Während die Schmuckindustrie im Jahr 2025 noch darüber debattierte, wie sie auf den steigenden Goldpreis reagieren sollte, hatte sich diese Kostenkrise im Jahr 2026 zu einem umfassenden Inflationsschub bei allen Materialien entwickelt. Der Goldpreis stieg innerhalb von sechs Jahren von etwa 1.549 US-Dollar pro Unze auf etwa 5.019 US-Dollar pro Unze -ein kumulierter Anstieg von etwa 224 %-mit einem Anstieg von etwa 147 % allein im vergangenen Jahr. Was die Besorgnis der Branche noch verstärkt, ist auch Silber nicht verschont geblieben-die Preise stiegen von etwa 18 $ pro Unze Anfang 2020 auf etwa 24 $ bis Anfang 2024, und bis Februar 2026 waren die Silberpreise auf etwa 83 $ pro Unze gestiegen. Dies bedeutet, dass die Kostenbasis für vergoldete -plattierte Silberprodukte-, die Juweliere früher als erschwingliche Alternative zur Absicherung gegen steigende Goldpreise nutzten-, deutlich gestiegen ist.
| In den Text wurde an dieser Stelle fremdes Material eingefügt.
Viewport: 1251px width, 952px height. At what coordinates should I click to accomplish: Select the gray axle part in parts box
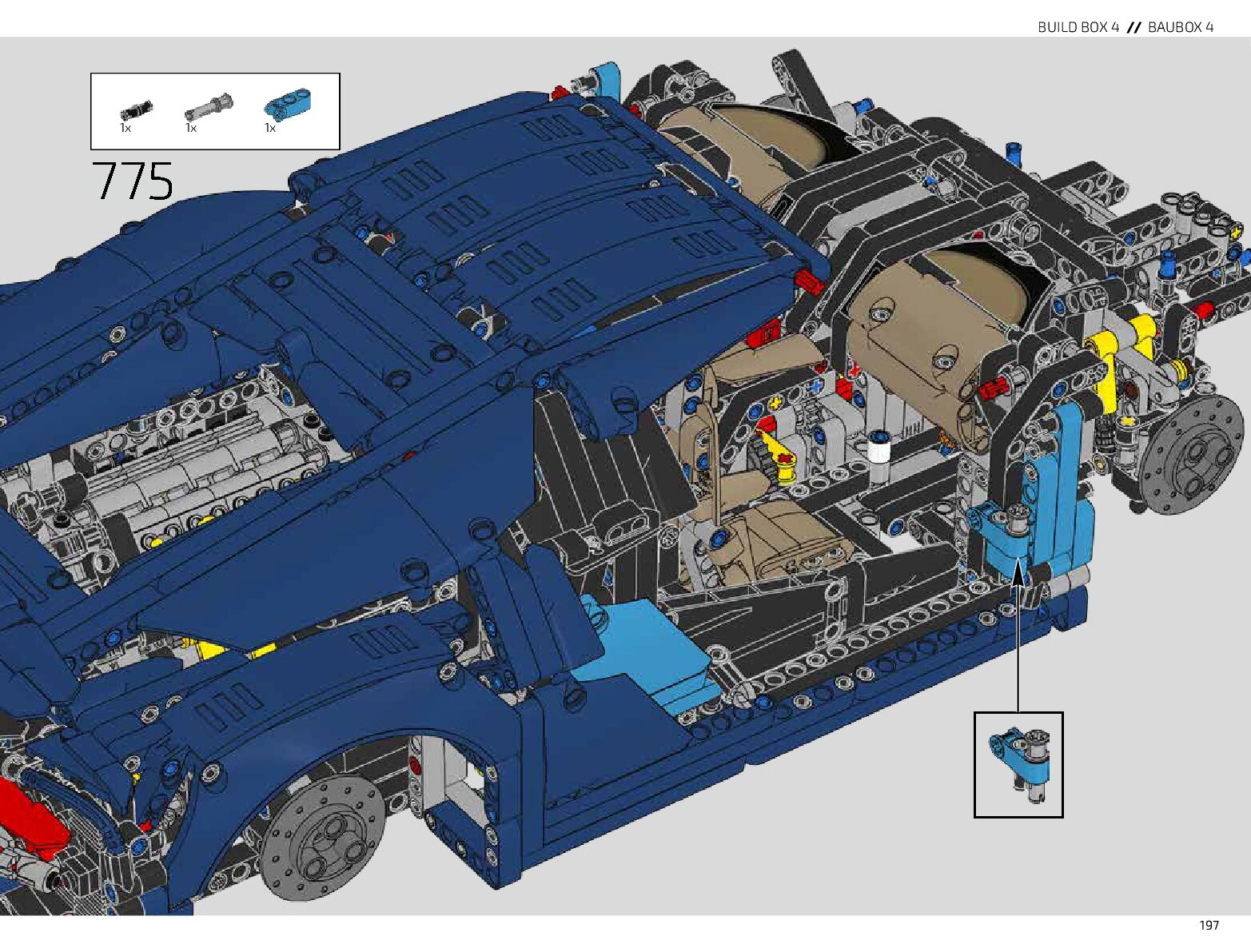click(208, 106)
Angesichts dieser Situation haben Marken unterschiedlicher Größe völlig unterschiedliche Strategien verfolgt: Einige sind auf die Verwendung einfacherer Legierungsmaterialien wie Messing umgestiegen und haben den Verbrauchern über soziale Medien offen die Gründe für diese Anpassungen erläutert. andere haben ihre Designs vereinfacht und intelligentere Strukturdesigns verwendet, um mit weniger Gold eine größere visuelle Wirkung zu erzielen.
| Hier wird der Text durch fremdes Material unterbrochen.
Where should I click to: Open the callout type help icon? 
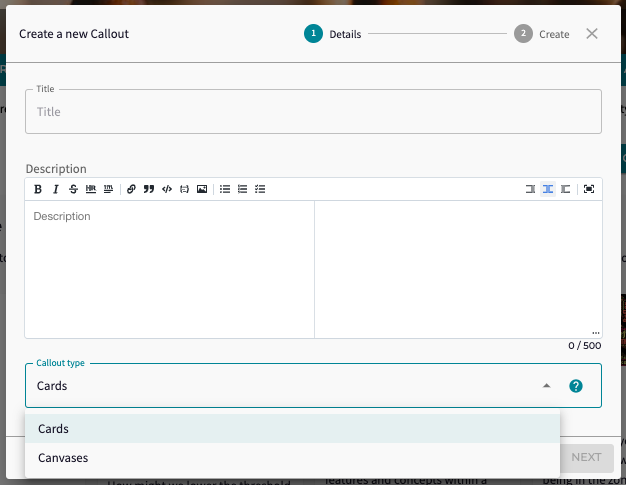click(x=576, y=386)
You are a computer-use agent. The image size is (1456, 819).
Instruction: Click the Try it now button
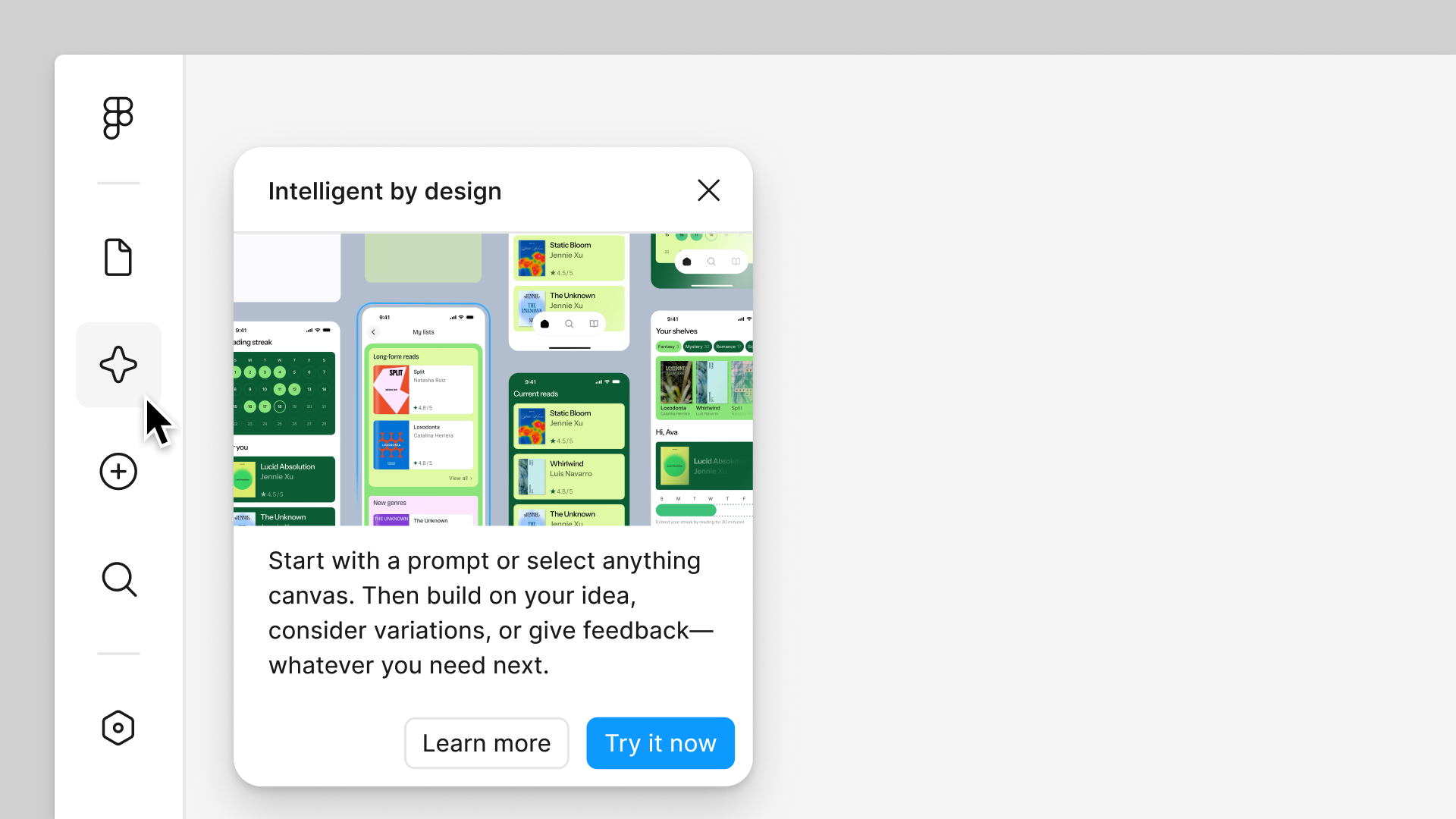tap(661, 743)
Unterdessen führen drastische Veränderungen im internationalen Handelsumfeld zu neuen Unsicherheiten in der globalen Schmucklieferkette. Ab 2025 erheben die USA einen Einfuhrzoll von 10 % auf Waren aus dem Vereinigten Königreich, einen Zoll von 15 % auf Waren aus der EU und Zölle von bis zu 50 % auf Schmuckimporte aus Brasilien und China. Dies stellt zusätzlich zu den bereits himmelhohen Rohstoffkosten eine weitere Hürde dar. Ein brasilianischer Designer drückte seine Enttäuschung aus und bemerkte, dass sein Unternehmen von einem doppelten Schlag getroffen wurde: Er muss mit einer Einfuhrsteuer von 50 % rechnen, wenn er in Miami in Brasilien hergestellten Schmuck verkauft, während kanadische Kunden, die in den USA einkaufen, einen zusätzlichen Vergeltungszoll von 25 % zahlen müssen. Dies hat ihn gezwungen, seine Lagerstrategie zu überdenken und sogar seine geplante Teilnahme an der Las Vegas Jewelry Show abzusagen. Im Gegensatz dazu haben Luxusmarken mit operativen Fähigkeiten auf Konzernebene wie Bulgari und Boucheron erklärt, dass die Auswirkungen beherrschbar seien. Der Zollsatz von 15 % ist zwar unwillkommen, aber er ist zumindest stabil und leichter zu planen als die starken Schwankungen des Goldpreises.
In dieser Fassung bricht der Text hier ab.